I think I've finally figured out how I like to travel. And I think how we travel is the best indicator of how we approach life.
This past week I discovered a secret path. I love secret paths. This one goes down straight from my house through the greenbelt to industrial SoDo below the hill. You go down some steps, below fallen trees from the last storm, till you come to an overgrown blackberry bush-laden path. So I wasn't the first to discover it. I can imagine. It's the kind of path that was once maintained and paved by the city, but has fallen into disrepair and is now only occasionally used. Better yet, it's the kind of path dating to a time when there was once an advanced civilization in the Pacific Northwest, now largely forgotten, leaving only perplexing remains of their greatness, and a reminder of the glory we are capable of.
Now you run down the path, dodging the omnipresent blackberry vines that grow with a productivity rivaling rabbits, till you come to a steep set of stairs in the middle of the greenbelt. The path and stairs are both merely ruins, and so you must be careful heading down the stairs. Below is mud paths, and a blue tent where a homeless guy lives permanently. Further in, you come to a broad track that cars can use, or lovers wandering through the woods. A bit less romantic though, considering the I-5 immediately adjoining, as you can see. So you give up transcendental sound for the images. But this road through the woods is forbidden to trespassers- unless you enter from the top, where there are no signs, and it's a public path, if erratically maintained. And if you continue on to the right, under two overpasses suitable for a person of 5' in height, you come straight down into SoDo and the buslines, less than 10 minutes from my house.
This is how I like to travel. To discover some place unknown and secret- or at least a place that I convince myself is so. Then to head pell-mell into it, regardless of the consequences, risking life and limb, as fast as I can, until I come to the place of vista.
That's where you stop, and rest, and saleh, contemplating God in all His glory.

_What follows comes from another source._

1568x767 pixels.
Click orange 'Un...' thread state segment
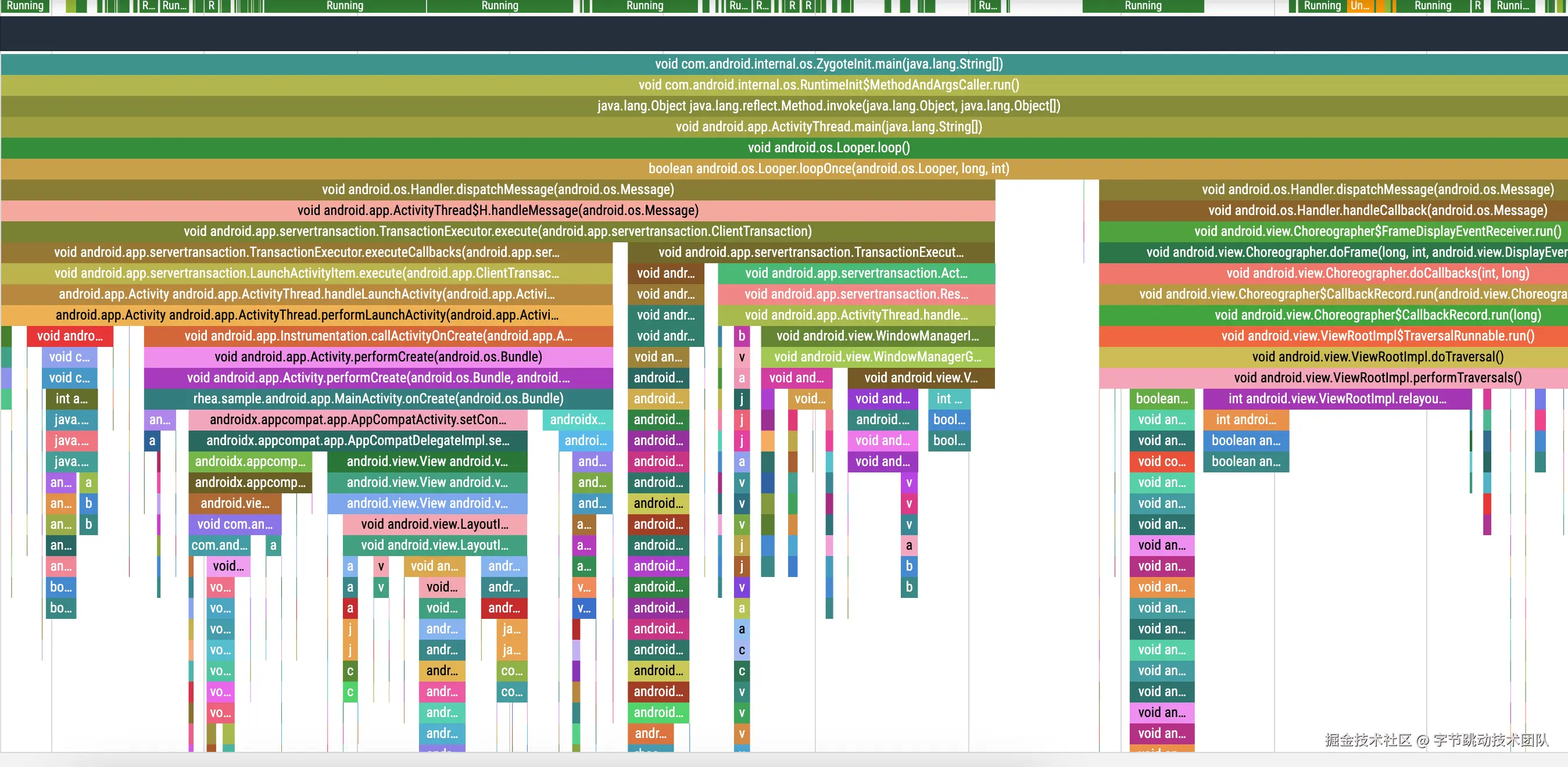coord(1359,6)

This is how I approach life. I want the mystery, the numinous, the undiscovered country. I want the adrenaline and the excitement and the risk. I'm not so much about the journey as the getting there. But then I want to take it in and to rest in God, simply enjoying. For me it is not that the journey is what it's about, but rather that the goal is the journey. The real journey doesn't begin until I get to that new place, and that new state of being.